On a pragmatic level, the idea of planetary justice (which concerns not only climate change, but also the preservation of biodiversity as well as all other natural resources) is still struggling to make its way. Faced with the planetary proportions of dramatic environmental events, and the irreversible damage caused not only to the world as such but also to the different common worlds it contains, some scholars have suggested the configurability of “crimes against biodiversity” and “ecocide”.
What the pandemic has taught us is that the positive potential of an ever closer interconnection between the issues of climate change, energy security (in terms of sustainability, efficiency and savings) and health emergencies should be fully explored. A circular economy necessarily requires a circular policy, i.e. a policy of expanded representation and a policy capable of integrating sustainability at all levels and in all its choices.
The new condition of the world requires us, for example, to rethink the very idea of democracy, which should also include forms of responsibility and representation towards the non-human components of the planet (animals, plants), as they are also part of a socio-natural complex in which the human being is immersed not in a hegemonic position but in that of responsibility and care.
One might be tempted to feed yet another project of planetary utopia. We need concreteness. There is a powerful verse by the Polish poet Wisława Szymborska: “I prefer me who loves people, to me who loves humanity”. What is needed is hic et nunc attention to physical, present, living, needed people, not an abstract impulse toward humanity as a categorical entity.
Even eminent political scientists now speak of the need for a “microfoundation” of international politics, in the sense that even this dimension, which might appear beyond the reach of our daily existence, requires an analysis that reconstructs the choices, actions and interactions of the people involved. The secret of universality lives in proximity, “because in it we experience the quality of fraternal coexistence, grasping the only authentic measure for interhuman relations at all levels, up to that of globality.”

★ ★ ★ ★ ★ ★ ★

=== THINGS TO DO ===
1. Decide whether each statement agrees with the passage on planetary justice: (a) it says planetary justice concerns only climate change; (b) it says a circular economy necessarily requires a circular policy; (c) it says another project of planetary utopia is what is needed. Answer yes or no for each and quote the words of the passage that decide it.
2. Reproduce the part of the passage on planetary justice between "The new condition" and "responsibility and care.", inclusive, without changing a word.
The items that come after this passage are separate material and have no connection to it.

★ ★ ★ ★ ★ ★ ★

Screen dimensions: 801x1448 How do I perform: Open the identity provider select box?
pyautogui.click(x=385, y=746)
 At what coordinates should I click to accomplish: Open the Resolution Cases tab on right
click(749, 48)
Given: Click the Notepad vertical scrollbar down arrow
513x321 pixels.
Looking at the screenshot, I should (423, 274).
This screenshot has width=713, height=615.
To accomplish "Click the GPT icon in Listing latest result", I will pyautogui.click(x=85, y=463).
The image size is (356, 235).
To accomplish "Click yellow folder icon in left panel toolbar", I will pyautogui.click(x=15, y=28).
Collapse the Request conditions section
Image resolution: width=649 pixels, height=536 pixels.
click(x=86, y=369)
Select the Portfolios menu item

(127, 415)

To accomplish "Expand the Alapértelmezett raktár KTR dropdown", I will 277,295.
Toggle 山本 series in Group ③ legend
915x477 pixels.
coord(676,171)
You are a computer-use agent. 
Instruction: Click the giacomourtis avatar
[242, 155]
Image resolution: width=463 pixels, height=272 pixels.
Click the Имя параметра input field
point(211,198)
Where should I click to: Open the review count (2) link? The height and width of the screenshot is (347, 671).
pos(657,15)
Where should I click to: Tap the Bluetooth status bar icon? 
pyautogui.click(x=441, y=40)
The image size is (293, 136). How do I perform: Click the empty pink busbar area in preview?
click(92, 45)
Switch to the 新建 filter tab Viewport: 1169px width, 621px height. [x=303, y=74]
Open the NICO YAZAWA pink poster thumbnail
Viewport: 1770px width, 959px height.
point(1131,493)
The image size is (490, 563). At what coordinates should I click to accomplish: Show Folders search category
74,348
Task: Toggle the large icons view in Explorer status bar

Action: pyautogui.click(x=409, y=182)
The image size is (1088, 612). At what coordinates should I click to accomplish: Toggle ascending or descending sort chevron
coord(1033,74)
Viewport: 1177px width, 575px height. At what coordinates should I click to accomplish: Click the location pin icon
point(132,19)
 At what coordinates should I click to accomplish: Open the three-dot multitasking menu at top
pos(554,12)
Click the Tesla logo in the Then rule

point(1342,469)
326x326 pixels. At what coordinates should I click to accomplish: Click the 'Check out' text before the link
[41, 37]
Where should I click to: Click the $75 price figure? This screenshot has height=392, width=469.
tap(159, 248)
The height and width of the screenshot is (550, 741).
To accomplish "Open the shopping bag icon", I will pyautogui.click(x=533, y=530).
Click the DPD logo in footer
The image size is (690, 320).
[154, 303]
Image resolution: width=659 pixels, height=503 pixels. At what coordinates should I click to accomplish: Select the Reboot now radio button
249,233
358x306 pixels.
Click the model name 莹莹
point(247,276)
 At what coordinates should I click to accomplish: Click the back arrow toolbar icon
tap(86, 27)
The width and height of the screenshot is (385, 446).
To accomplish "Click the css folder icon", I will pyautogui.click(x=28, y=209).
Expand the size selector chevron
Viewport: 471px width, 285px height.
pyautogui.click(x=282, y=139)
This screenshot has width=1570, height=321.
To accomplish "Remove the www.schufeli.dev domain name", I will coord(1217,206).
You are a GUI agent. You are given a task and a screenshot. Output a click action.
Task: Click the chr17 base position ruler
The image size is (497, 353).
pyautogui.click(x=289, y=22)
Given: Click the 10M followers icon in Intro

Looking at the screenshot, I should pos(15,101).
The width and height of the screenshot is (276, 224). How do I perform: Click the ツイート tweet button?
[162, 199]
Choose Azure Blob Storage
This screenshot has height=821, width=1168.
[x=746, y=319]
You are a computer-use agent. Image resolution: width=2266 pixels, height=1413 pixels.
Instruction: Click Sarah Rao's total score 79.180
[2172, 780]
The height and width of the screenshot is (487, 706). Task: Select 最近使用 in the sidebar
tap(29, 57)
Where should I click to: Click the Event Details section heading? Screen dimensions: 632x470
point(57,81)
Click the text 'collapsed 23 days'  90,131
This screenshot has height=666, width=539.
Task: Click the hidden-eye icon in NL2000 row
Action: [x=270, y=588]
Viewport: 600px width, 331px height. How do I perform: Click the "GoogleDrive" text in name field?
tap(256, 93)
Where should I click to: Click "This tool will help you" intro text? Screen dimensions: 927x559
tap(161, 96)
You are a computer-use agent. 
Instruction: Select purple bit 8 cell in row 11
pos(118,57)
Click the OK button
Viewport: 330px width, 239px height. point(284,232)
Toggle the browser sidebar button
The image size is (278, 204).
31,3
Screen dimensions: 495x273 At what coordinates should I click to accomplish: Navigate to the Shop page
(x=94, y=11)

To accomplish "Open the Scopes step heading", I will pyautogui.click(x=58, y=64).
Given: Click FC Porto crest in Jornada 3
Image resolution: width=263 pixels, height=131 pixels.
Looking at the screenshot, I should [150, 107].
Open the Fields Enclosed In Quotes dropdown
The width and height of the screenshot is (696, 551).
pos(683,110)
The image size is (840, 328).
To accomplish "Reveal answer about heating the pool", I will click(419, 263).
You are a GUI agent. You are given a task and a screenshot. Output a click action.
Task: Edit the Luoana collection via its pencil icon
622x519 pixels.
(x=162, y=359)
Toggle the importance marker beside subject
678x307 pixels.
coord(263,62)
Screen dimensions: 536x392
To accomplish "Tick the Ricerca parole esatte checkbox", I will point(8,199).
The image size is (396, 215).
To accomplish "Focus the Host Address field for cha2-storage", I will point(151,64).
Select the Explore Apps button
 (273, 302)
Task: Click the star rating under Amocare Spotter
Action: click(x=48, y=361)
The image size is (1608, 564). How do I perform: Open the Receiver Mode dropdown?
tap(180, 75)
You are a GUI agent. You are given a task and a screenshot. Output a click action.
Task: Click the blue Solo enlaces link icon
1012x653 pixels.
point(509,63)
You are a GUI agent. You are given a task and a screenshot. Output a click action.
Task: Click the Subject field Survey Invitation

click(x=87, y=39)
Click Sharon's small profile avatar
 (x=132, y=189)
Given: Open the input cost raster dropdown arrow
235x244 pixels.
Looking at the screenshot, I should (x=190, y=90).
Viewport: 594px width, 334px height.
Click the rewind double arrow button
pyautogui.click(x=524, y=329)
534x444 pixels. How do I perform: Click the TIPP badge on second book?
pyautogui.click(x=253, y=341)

★ ★ ★ ★ ★ ★ ★

=== RESULTS FOR EACH TASK ===
1.
(a) No: "which concerns not only climate change, but also the preservation of biodiversity as well as all other natural resources"
(b) Yes: "A circular economy necessarily requires a circular policy"
(c) No: "We need concreteness."

2.
The new condition of the world requires us, for example, to rethink the very idea of democracy, which should also include forms of responsibility and representation towards the non-human components of the planet (animals, plants), as they are also part of a socio-natural complex in which the human being is immersed not in a hegemonic position but in that of responsibility and care.